Glutathione S-transferases P1-mediated interleukin-6 in tumor-associated macrophages augments drug-resistance in MCF-7 breast cancer

Glutathione S-transferase P1 (GSTP1), a phase II detoxifying enzyme, is overexpressed and plays an important role during breast cancer drug resistance. Tumor-associated macrophages (TAMs), representing most of the leukocyte population in solid tumors, are involved in cancer cell resistance to chemotherapy. Although GSTP1 exists in TAMs, whether GSTP1 in TAMs promotes drug resistance is still unclear.
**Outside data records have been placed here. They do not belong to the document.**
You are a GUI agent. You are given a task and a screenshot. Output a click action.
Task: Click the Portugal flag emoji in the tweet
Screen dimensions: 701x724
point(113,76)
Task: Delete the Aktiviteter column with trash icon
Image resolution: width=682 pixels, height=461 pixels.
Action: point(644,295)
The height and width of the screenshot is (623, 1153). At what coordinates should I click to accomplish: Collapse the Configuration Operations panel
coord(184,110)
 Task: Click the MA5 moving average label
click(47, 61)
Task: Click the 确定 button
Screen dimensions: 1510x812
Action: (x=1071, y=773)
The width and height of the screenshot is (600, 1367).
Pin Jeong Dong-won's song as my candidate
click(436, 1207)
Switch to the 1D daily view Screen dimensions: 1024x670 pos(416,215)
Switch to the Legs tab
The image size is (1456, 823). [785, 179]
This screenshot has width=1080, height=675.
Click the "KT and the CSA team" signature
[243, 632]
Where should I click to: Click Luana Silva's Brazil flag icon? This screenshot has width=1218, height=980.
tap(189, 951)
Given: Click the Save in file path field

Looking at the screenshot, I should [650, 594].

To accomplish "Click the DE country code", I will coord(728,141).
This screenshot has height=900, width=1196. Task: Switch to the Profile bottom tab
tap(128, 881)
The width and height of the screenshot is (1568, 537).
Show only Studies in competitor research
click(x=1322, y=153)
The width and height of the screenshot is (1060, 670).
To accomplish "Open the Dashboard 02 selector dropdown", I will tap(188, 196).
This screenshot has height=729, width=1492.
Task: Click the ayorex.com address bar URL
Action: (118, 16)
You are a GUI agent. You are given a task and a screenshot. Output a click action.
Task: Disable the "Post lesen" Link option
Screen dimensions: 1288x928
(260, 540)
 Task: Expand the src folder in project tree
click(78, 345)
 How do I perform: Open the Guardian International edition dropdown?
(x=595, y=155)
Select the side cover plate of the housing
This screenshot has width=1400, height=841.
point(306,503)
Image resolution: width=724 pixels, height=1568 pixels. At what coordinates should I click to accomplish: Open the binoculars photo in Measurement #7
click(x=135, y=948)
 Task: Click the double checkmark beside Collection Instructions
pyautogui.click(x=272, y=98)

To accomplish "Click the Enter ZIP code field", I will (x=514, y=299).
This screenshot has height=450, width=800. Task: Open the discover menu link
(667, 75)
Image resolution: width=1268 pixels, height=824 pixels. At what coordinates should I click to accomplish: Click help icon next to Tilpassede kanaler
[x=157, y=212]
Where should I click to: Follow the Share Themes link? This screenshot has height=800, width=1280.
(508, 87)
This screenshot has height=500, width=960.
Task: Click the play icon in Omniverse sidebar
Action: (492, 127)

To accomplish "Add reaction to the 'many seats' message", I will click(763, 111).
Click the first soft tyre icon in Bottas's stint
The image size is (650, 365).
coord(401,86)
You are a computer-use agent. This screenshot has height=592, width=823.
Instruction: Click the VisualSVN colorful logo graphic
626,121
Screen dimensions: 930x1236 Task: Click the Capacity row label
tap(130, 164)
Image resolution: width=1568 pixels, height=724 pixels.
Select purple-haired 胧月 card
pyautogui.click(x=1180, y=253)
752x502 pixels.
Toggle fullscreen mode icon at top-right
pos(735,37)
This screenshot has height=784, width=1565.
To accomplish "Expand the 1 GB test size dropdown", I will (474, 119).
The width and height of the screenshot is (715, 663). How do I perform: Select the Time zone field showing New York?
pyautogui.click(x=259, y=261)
In the current study, we found a novel mechanism that GSTP1 in TAMs contributes breast cancer cell drug resistance. GSTP1 is aberrantly expressed in TAMs from breast cancer tissues of patients after chemotherapy than that without chemotherapy. Adriamycin (ADR) time-dependently induced the expression of GSTP1 in TAMs in vitro. Conditional medium of TAMs significantly inhibited ADR-induced cell death of MCF-7 breast cancer cells. Meanwhile, overexpression of GSTP1 in TAMs promoted the expression and release of interleukin-6 (IL-6) associated with reduced ADRinduced breast cell death, which was reversed by IL-6 antibody. Mechanistically, GSTP1 interacted with inhibitor of nuclear factor kappa B kinase beta (IKK beta) to activate nuclear factor-kappa B (NF-kappa B) to induced the expression and release of IL-6 in TAMs. Moreover, IL-6 further upregulated GSTP1 through c-Jun, and ultimately mediated drug resistance in MCF-7 cells. Taken together, our data demonstrated for the first time that GSTP1 in TAMs promoted ADR-resistance in breast cancer by regulating interleukin-6 release.